| |
| |
| |
| |
13. Paul Citroen
Ofschoon ik het overgrote deel van mijn leven buiten Nederland woonde, was ik tamelijk goed bekend met het werk van Paul Citroen, dat ik in vele opzichten bewonderde, bovenal omdat het in mijn ogen niets ‘Hollands’ had, veeleer gekenmerkt werd door een zekere internationale allure. De schilder zelf had ik nooit ontmoet. Het was dan ook met enige verbazing dat tijdens een ‘ambtelijk’ bezoek aan Nederland - de officiële lieden hadden mij en enkele andere commissieleden ondergebracht in Kasteel Oud-Wassenaar, dat in een prachtige omgeving gelegen, mij liet glimlachen om zijn inwendige primitiviteit, slechte ‘plumbing’ en verloren ruimten - ik een ietwat weifelende stem aan de telefoon kreeg, die mij verklaarde afkomstig te zijn van Paul Citroen.
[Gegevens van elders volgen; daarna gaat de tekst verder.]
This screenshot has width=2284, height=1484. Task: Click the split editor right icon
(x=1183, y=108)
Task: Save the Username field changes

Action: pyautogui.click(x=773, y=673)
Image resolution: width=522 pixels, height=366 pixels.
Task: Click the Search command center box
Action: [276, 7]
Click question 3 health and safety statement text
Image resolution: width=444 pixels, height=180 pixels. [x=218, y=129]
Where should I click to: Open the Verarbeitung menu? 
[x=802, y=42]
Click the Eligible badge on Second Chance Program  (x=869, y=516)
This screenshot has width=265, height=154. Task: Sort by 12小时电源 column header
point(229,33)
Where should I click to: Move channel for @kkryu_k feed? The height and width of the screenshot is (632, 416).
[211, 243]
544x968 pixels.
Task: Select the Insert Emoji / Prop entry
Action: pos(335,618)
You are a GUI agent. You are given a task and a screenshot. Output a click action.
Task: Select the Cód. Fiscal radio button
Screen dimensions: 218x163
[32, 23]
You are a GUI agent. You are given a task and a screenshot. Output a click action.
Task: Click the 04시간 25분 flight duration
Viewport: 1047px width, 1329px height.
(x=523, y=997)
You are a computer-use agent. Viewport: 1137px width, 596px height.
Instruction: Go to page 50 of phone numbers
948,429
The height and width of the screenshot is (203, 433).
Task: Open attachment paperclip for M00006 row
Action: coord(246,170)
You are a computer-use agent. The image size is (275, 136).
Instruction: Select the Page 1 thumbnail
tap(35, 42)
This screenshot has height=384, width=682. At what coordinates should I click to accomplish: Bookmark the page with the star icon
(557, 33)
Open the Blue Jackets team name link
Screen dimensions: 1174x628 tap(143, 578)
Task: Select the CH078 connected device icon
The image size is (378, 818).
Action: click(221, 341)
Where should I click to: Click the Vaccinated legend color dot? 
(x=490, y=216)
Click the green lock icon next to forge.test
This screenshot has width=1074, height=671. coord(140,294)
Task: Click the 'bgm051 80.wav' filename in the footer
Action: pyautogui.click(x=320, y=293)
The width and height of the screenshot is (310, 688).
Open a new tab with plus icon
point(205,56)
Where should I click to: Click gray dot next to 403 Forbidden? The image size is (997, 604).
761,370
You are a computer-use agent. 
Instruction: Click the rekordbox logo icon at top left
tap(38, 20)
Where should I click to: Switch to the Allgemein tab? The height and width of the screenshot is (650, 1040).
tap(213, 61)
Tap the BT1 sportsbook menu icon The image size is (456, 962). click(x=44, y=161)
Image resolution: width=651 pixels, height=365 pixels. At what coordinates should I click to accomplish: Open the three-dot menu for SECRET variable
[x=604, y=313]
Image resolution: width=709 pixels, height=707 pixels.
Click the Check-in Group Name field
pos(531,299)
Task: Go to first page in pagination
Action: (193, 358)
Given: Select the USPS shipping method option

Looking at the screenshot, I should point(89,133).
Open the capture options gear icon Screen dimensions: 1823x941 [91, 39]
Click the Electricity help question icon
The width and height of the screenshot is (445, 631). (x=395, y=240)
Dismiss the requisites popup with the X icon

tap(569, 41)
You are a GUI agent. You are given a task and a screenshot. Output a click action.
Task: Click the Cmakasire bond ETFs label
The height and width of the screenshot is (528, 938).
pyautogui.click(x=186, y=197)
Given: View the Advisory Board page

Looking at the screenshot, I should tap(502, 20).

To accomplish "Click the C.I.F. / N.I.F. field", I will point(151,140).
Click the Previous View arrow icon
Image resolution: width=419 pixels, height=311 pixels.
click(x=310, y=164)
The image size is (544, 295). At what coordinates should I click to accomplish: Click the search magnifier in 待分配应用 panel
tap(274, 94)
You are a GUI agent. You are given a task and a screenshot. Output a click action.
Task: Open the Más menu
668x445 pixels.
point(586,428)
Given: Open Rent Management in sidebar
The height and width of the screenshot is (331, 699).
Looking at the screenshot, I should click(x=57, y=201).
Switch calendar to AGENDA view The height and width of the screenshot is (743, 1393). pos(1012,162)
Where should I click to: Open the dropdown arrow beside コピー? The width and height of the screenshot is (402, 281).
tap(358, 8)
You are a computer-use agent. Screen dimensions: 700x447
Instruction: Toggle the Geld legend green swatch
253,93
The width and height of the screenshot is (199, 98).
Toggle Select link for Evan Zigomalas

In zijn foutloos, maar nog altijd met een licht Duits accent behept
| |
| |
Nederlands vroeg hij mij of ik ‘de tijd zou kunnen vinden om voor hem te poseren,’ want hij zou graag ‘een portret van u maken, als u mij dit durft toe te vertrouwen.’ Ten gevolge van de bezigheden waarvoor ik naar Den Haag ontboden was en die waarlijk niets hadden uit te staan met beeldende kunsten of welke kunst dan ook, had ik er eigenlijk geen tijd voor. Maar ik voelde mij vereerd door het aanzoek, en omdat Paul er wijselijk bij gezegd had: ‘Het behoeft niet lang te zijn, ik werk snel,’ en ik minder dan ooit, juist in die dagen toen ik mij voortdurend tussen geestelijk onverwante lieden moest bewegen, geneigd was een gewaardeerde kunstenaar iets te weigeren, stemde ik in beginsel toe. De moeilijkheid was, om in mijn vervloekte zakagenda - het spoorboekje dat aankomst en vertrek van mijn levenstreinen in die drukke weken aangaf - dag en uur te vinden, waarop wij elkaar konden ontmoeten. Gelukkig woonde Citroen dichtbij en konden wij een vaste afspraak maken. Ik schaamde mij dat ik hem het mes op de keel moest zetten, maar hem was alles goed, - ook het nogal onmogelijke uur van de dag dat ik hem noemde.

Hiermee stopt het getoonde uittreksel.